> [Work to be completed] Could the entries below be transcribed word for word, with the pictures omitted?

> [Source information]
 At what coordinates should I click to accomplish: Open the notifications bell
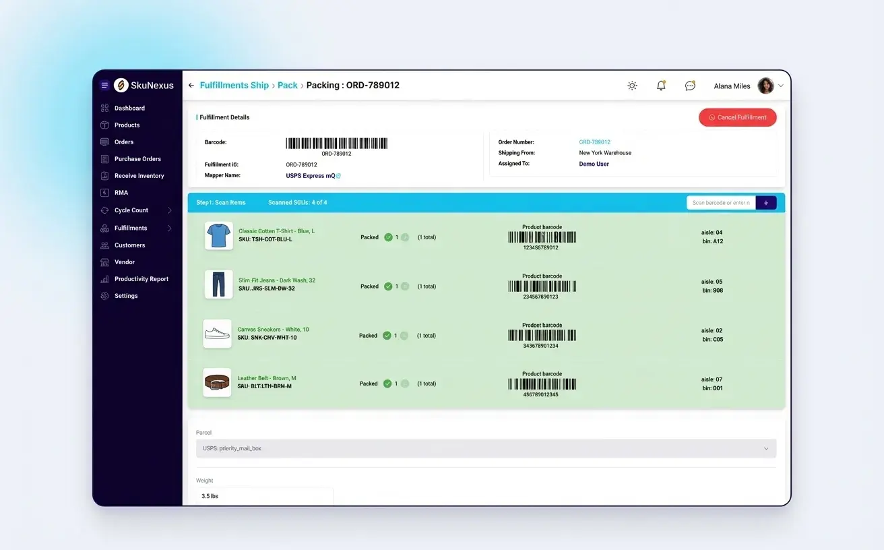tap(661, 86)
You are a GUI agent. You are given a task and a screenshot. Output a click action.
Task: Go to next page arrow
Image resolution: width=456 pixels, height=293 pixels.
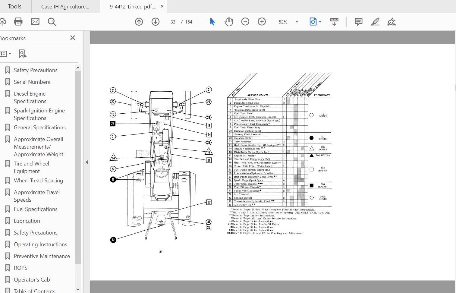tap(156, 22)
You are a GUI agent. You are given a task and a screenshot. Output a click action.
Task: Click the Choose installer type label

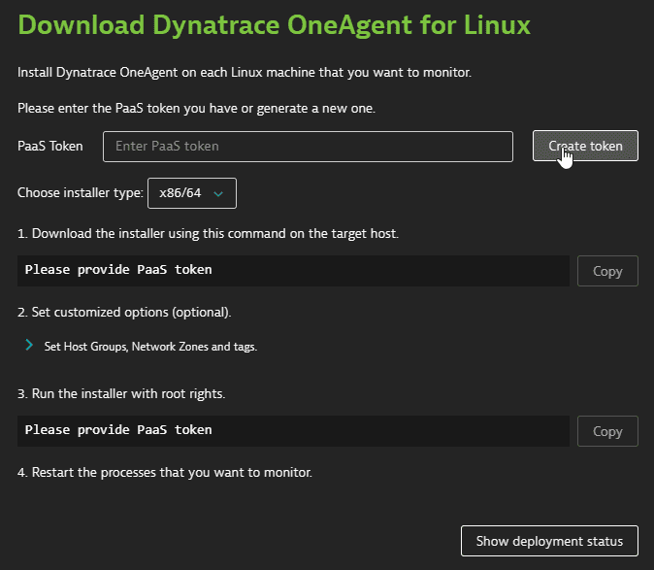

> [Result for this task]
 At what coordinates should I click to accomplish: Open the notifications bell
tap(661, 86)
You are a GUI agent. You are given a task and a screenshot. Output a click action.
Task: Go to next page arrow
Image resolution: width=456 pixels, height=293 pixels.
tap(156, 22)
You are a GUI agent. You are given a task and a screenshot. Output a click action.
Task: Click the Choose installer type label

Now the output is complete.